9 Machine Learning Methods

OLS regression requires sufficient degrees of freedom (N-K)

Asymptotic theory assumes N - K \rightarrow \infty

Standard asymptotic results are invalid if K/N \rightarrow \kappa > 0

OLS estimation typically no/small bias but large variance

Performance is measured by the “risk”, typically mean-squared error:

E(b - \beta)^2 = \color{blue}{ \underbrace{ E\left\{[b - E(b)]^2 \right\}}_{\text{variance}} } \color{black}{+} \color{red}{ \underbrace{[E(b) - \beta]^2}_{\text{bias}^2} }

The variance represents the unsystematic error and the bias the systematic error. If the parameters are estimated only oncy, the distinction becomes irrelevant.

Ridge estimation

Introducing an L_2 penalty: S^R_\lambda = (y - X\beta)^\prime(y - X\beta) + \lambda \|\beta\|^2 where \|\beta\| = \sqrt{\sum_{j=1}^{K} \beta_j^2} denotes the Gaussian norm

minimizing S^R_\lambda yields the Ridge estimator

\widehat\beta_R = \left(X'X + \lambda I_K\right)^{-1}X'y

If K > N then X'X is singular but X'X + \lambda I_K is not!
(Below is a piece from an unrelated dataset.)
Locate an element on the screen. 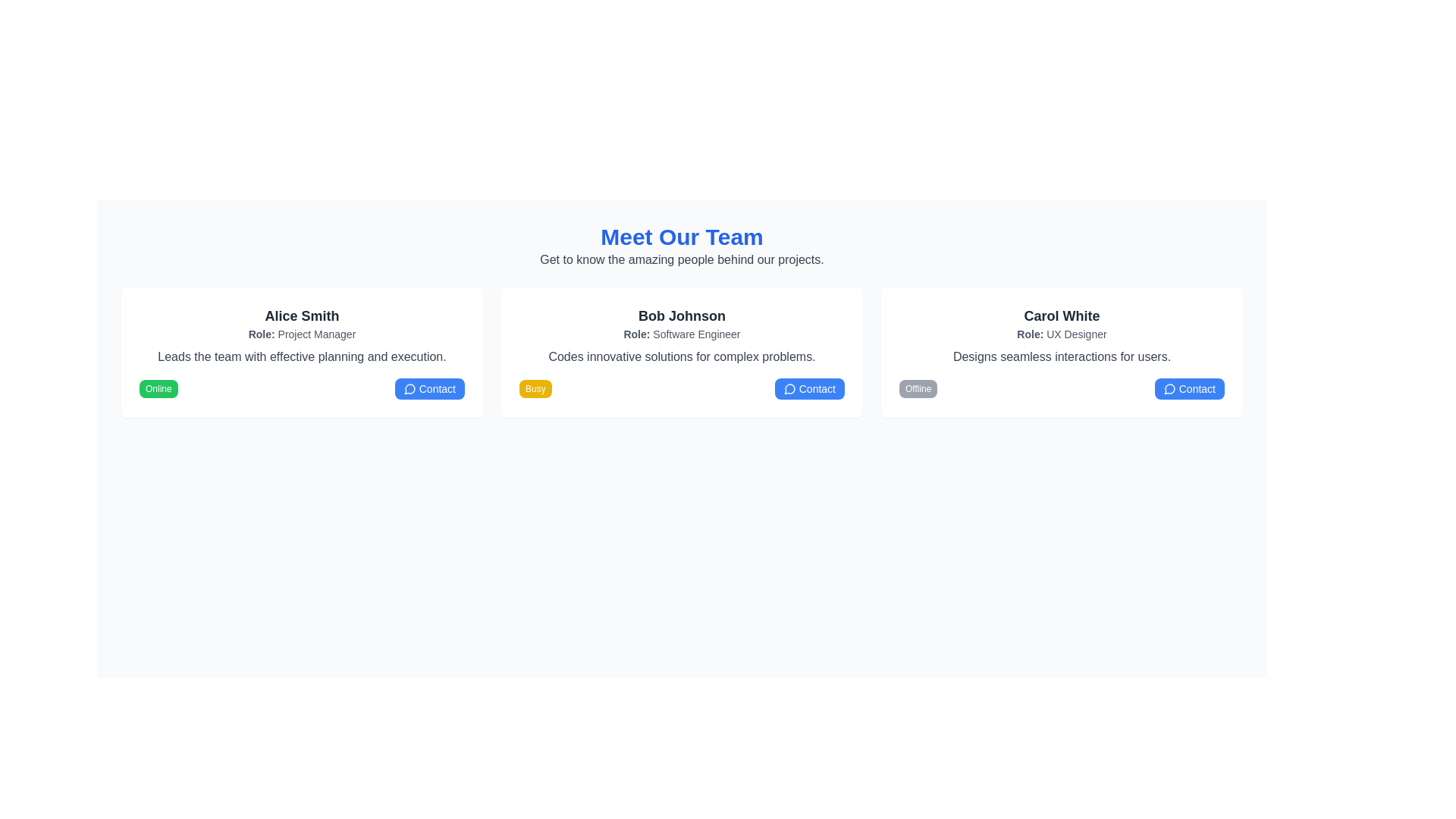 This screenshot has height=819, width=1456. the 'Busy' status indicator badge located at the bottom left of the 'Bob Johnson' card, next to the 'Contact' button is located at coordinates (535, 388).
Since X'X + \lambda I_K is “larger” than X'X (in a matrix sense) the coefficients in \widehat\beta_R “shrink towards zero” as \lambda gets large

Choice of \lambda is typically data driven (see below)

9.1 Lasso Regression

“Sparse regression”: Many of the coefficients are actually zero

Define the L_r norm as

\|\beta\|_r = \left( \sum_{j=1}^{K} |\beta_j|^r \right)^{1/r}

such that

S^L_\lambda = (y - X\beta)^\prime(y - X\beta) + \lambda \|\beta\|_1

L_1 penalty corresponds to the constraint:

\sum_{j=1}^{K} |\beta_j| \leq \tau

Solution of the minimization problem by means of quadratic programming

The solution typically involves zero coefficients

Some more details

The regressors and dependent variables are typically standardized:

\tilde{x}_{j,i} = (x_{j,i} - \bar{x}_j) / s_j where \bar{x}_j and s_j are the mean and standard deviation of x_j

Relationship to pre-test estimator: For a simple regression The first order condition is given by:

\begin{align*} \frac{2}{N} \left( \sum_{i=1}^{N} \tilde{x}_i \tilde{y}_i - \frac{\lambda}{N} \sum_{i=1}^{N} \tilde{x}_i^2 \beta \right) \pm \lambda &\stackrel{!}{=} 0 \\ \beta - \widehat\beta^L_\lambda \pm \frac{N}{2} \lambda &\stackrel{!}{=} 0 \end{align*}

and therefore:

\widehat\beta^L_\lambda = \begin{cases} b + \lambda^* & \text{if } b < -\lambda^* \\ 0 & \text{if } -\lambda^* \leq b \leq \lambda^* \\ b - \lambda^* & \text{if } b > \lambda^* \end{cases} where \lambda^* = \lambda \cdot N/2

Selecting the shrinkage parameter

Trade-off between bias (large \lambda) and variance (small \lambda).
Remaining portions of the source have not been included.